The code is written in (fairly) standard FORTRAN77. [One non-standard feature is the use of tab spacing at the beginnings of lines, which will typically not be copied using cut and paste, and tabs for line continuation, which will cause problems for some compilers.]
It will generally be more efficient to compile the code using "- fast" or the equivalent.
The comments are fairly extensive and the argument names self-explanatory. Most of the arguments are described in detail in the comments of the code. Suggestions for additional comments should be sent to the author.
For simplicity the code is presented as a single unit. It contains a main program, the subroutine GET_INIT (to initialise the ionized fraction for arbitrary starting redshift), the subroutine ION (which calculates the derivatives) and the numerical ODE solver DVERK.

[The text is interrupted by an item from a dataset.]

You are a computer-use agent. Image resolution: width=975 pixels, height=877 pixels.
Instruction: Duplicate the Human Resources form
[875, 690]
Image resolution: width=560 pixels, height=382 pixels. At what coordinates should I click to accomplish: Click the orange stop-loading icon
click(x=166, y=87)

The input interface was designed to look familiar to users of Seljak & Zaldarriaga's code CMBFAST. A convenient way to run the program is by using a file recfast.run of the form:
output.file
Omega_B, Omega_DM, Omega_vac
H_0, T_0, Y_p
Hswitch
Heswitch
For example:
junk.out
0.04 0.20 0.76
70 2.725 0.25
1
6
The generic output is a 2 column fomatted file containing redshift (not 1+z)

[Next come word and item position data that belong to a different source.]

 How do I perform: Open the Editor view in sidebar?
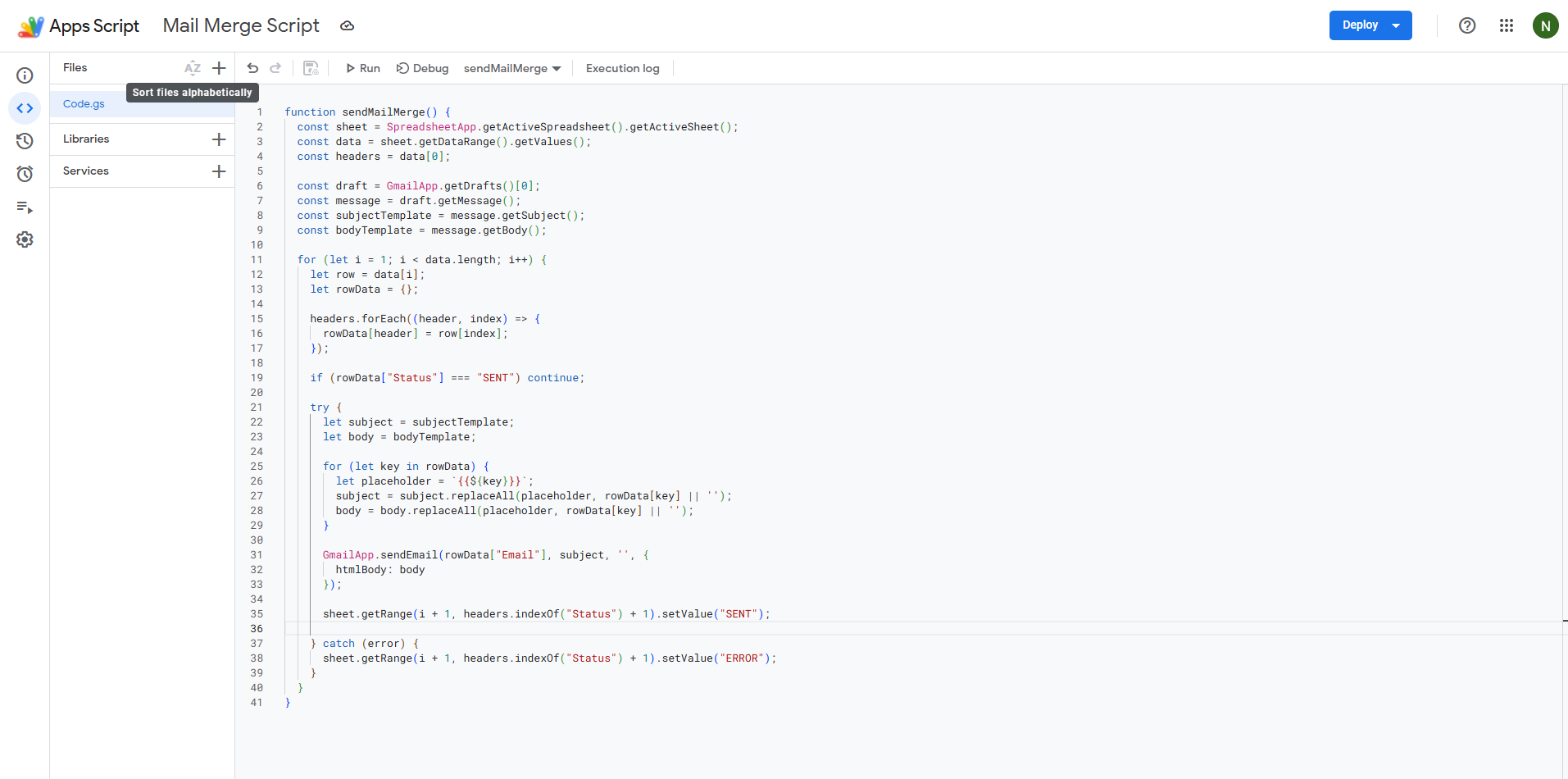coord(25,108)
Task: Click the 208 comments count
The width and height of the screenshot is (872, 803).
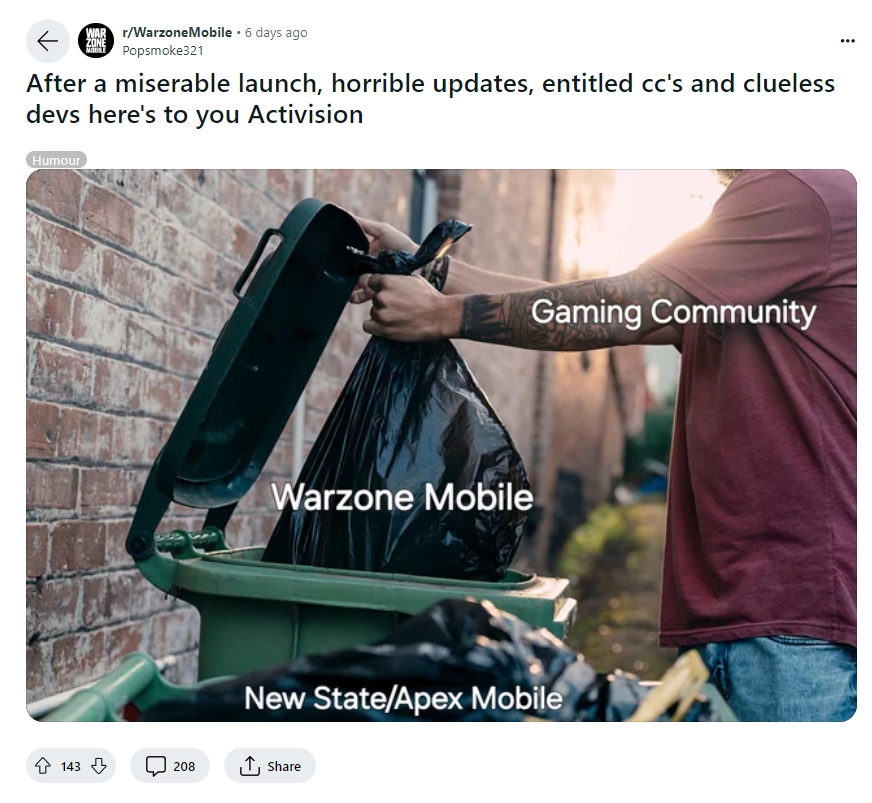Action: click(184, 766)
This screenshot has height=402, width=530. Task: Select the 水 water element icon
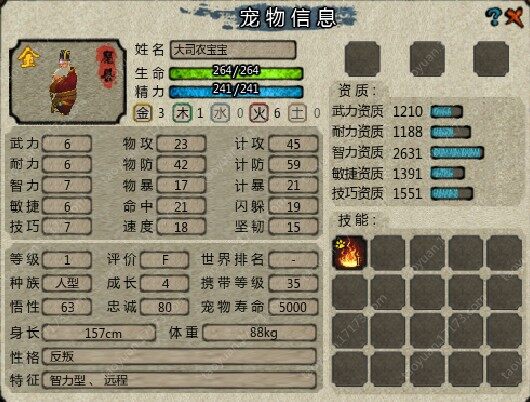(x=220, y=113)
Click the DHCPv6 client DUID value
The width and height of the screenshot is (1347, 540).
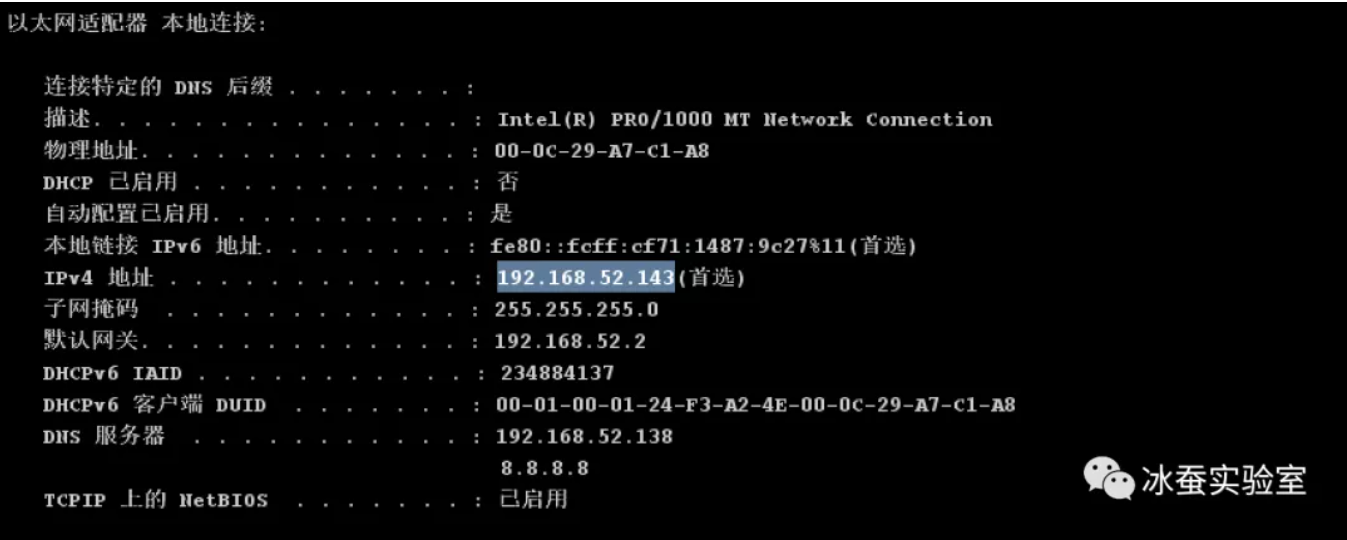(756, 405)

and x_e (defined as n_e/n_H). The default output is steps of 10 in z from
10,000 to 0 (but this is easily changed).
Users wishing to include the code as a subroutine (e.g. in a CMB Boltzmann code) should find it relatively straightforward to make the required changes. Similarly it should be easy to add simple variations (to the background cosmology, for example).
Please cite Seager, Sasselov & Scott (1999, ApJ, 523, L1; or 2000, ApJS, 128, 407) and/or Wong, Moss & Scott (2008, MNRAS, 386, 1023) when using this code as part of any published work.